Task prompt
Condense the paragraph beginning "Various mechanisms can be used" in the passage below into a short bulleted list of its main facts.

Given passage

_ _ _ _ _

Various mechanisms can be used to map i_rids to o_rids. For example, in one embodiment memory IP 204 includes a register 240 with multiple fields in which Request IDs 242 and associated i_rids 244 are written). Under one implementation, in connection with issuance of a new Request ID, the Request ID and the i_rid associated with the read request written to a free entry in register 240. As data is read out (e.g., read from the LSQ), a lookup of register 240 is made using the Request ID, and the i_rid in the associated entry is read and the entry is marked as free. The i_rid becomes the o_rid to be used when the block of read data is transferred to the protocol bridge via the output channel.

_ _ _ _ _

Stored rows
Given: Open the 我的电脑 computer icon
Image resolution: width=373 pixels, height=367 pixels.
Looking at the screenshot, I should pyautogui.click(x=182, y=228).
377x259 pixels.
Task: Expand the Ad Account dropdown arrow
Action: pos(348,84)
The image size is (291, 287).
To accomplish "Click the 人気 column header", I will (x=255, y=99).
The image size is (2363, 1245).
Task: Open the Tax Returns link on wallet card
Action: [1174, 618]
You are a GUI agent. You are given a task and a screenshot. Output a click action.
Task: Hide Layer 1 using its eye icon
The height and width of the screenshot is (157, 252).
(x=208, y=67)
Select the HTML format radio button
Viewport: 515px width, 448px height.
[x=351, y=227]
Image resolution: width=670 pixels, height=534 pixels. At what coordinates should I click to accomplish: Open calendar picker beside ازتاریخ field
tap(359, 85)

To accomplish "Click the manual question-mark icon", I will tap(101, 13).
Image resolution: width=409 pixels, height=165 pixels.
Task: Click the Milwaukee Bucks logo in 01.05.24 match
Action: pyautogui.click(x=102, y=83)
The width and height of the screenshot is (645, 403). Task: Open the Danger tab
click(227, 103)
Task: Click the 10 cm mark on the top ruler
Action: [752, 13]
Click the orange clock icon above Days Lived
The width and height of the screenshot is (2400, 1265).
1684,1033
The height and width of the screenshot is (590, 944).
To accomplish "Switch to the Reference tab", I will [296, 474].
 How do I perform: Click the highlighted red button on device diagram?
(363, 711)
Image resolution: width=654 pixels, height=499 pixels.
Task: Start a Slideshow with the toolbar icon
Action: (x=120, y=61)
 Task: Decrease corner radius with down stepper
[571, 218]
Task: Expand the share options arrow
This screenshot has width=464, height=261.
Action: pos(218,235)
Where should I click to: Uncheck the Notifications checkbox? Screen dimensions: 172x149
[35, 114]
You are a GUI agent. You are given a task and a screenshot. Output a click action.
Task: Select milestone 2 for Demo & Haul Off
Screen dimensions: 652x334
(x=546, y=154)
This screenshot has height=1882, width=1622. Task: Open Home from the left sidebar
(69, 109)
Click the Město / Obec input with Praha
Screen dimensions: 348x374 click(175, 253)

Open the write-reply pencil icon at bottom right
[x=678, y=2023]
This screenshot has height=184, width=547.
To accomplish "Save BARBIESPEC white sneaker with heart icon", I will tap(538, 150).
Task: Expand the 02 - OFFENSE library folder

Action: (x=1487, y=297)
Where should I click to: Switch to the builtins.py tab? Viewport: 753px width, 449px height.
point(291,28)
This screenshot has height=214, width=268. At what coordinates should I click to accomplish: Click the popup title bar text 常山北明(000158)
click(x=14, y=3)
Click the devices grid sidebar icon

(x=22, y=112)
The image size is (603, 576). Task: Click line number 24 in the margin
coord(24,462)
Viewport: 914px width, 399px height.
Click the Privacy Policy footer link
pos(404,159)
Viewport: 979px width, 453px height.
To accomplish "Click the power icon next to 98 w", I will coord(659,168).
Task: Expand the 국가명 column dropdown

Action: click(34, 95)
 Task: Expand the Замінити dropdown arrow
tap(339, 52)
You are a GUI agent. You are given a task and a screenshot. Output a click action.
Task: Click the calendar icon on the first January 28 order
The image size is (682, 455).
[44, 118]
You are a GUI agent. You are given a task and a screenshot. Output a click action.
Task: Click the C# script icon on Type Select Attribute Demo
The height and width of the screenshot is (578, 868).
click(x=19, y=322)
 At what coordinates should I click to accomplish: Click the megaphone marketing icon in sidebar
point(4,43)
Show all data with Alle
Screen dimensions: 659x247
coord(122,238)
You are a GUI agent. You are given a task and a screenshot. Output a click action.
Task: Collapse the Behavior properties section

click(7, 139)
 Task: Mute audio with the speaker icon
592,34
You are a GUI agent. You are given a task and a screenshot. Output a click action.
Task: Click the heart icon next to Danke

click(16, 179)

_ _ _ _ _

Solution
- Several mechanisms can map i_rids to o_rids.
- In one embodiment, memory IP 204 has a register 240 whose fields hold Request IDs 242 and their associated i_rids 244.
- When a new Request ID is issued, it and the read request's i_rid go into a free entry of register 240.
- As data is read out, register 240 is looked up by Request ID. The entry's i_rid is read, and the entry is marked free.
- That i_rid becomes the o_rid used when the block of read data is sent to the protocol bridge through the output channel.